= Beginning of Section =
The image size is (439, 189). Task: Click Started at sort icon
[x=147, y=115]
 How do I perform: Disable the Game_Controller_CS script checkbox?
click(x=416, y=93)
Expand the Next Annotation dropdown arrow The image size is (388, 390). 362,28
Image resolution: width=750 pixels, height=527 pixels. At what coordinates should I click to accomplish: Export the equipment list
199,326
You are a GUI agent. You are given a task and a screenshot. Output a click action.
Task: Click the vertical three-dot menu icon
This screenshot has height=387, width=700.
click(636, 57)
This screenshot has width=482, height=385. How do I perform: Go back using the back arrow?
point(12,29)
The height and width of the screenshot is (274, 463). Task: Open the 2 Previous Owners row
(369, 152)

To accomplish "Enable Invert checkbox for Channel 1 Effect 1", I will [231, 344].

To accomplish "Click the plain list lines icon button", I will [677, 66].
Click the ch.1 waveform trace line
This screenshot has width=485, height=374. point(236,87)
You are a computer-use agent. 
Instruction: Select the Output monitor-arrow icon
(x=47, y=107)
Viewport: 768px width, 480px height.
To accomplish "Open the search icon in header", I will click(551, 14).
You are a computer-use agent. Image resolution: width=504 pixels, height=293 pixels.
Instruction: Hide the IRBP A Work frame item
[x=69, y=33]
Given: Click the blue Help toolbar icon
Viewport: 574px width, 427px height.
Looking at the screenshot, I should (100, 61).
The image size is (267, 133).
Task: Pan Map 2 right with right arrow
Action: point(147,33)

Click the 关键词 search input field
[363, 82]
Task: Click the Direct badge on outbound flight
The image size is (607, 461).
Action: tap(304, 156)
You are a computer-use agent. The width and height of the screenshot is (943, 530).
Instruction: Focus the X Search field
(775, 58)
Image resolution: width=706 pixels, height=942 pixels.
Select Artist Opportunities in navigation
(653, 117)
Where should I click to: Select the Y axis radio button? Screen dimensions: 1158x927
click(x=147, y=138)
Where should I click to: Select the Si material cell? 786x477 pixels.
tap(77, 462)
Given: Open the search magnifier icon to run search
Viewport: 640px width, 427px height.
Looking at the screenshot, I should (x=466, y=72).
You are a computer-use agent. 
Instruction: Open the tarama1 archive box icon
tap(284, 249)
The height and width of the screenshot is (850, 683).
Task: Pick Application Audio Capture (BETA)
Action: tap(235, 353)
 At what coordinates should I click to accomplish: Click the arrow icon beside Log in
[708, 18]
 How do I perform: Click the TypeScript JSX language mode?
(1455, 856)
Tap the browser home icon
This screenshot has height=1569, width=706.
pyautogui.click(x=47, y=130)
= End of Section =
[YOUR OBJECTIVE]: Copy every record verbatim.

[ANSWER SPACE]:
The image size is (439, 189). Task: Click Started at sort icon
[x=147, y=115]
 How do I perform: Disable the Game_Controller_CS script checkbox?
click(x=416, y=93)
Expand the Next Annotation dropdown arrow The image size is (388, 390). 362,28
Image resolution: width=750 pixels, height=527 pixels. At what coordinates should I click to accomplish: Export the equipment list
199,326
You are a GUI agent. You are given a task and a screenshot. Output a click action.
Task: Click the vertical three-dot menu icon
This screenshot has height=387, width=700.
click(636, 57)
This screenshot has width=482, height=385. How do I perform: Go back using the back arrow?
point(12,29)
The height and width of the screenshot is (274, 463). Task: Open the 2 Previous Owners row
(369, 152)

To accomplish "Enable Invert checkbox for Channel 1 Effect 1", I will [231, 344].

To accomplish "Click the plain list lines icon button", I will [677, 66].
Click the ch.1 waveform trace line
This screenshot has width=485, height=374. point(236,87)
You are a computer-use agent. 
Instruction: Select the Output monitor-arrow icon
(x=47, y=107)
Viewport: 768px width, 480px height.
To accomplish "Open the search icon in header", I will click(551, 14).
You are a computer-use agent. Image resolution: width=504 pixels, height=293 pixels.
Instruction: Hide the IRBP A Work frame item
[x=69, y=33]
Given: Click the blue Help toolbar icon
Viewport: 574px width, 427px height.
Looking at the screenshot, I should (100, 61).
The image size is (267, 133).
Task: Pan Map 2 right with right arrow
Action: point(147,33)

Click the 关键词 search input field
[363, 82]
Task: Click the Direct badge on outbound flight
The image size is (607, 461).
Action: tap(304, 156)
You are a computer-use agent. The width and height of the screenshot is (943, 530).
Instruction: Focus the X Search field
(775, 58)
Image resolution: width=706 pixels, height=942 pixels.
Select Artist Opportunities in navigation
(653, 117)
Where should I click to: Select the Y axis radio button? Screen dimensions: 1158x927
click(x=147, y=138)
Where should I click to: Select the Si material cell? 786x477 pixels.
tap(77, 462)
Given: Open the search magnifier icon to run search
Viewport: 640px width, 427px height.
Looking at the screenshot, I should (x=466, y=72).
You are a computer-use agent. 
Instruction: Open the tarama1 archive box icon
tap(284, 249)
The height and width of the screenshot is (850, 683).
Task: Pick Application Audio Capture (BETA)
Action: tap(235, 353)
 At what coordinates should I click to accomplish: Click the arrow icon beside Log in
[708, 18]
 How do I perform: Click the TypeScript JSX language mode?
(1455, 856)
Tap the browser home icon
This screenshot has height=1569, width=706.
pyautogui.click(x=47, y=130)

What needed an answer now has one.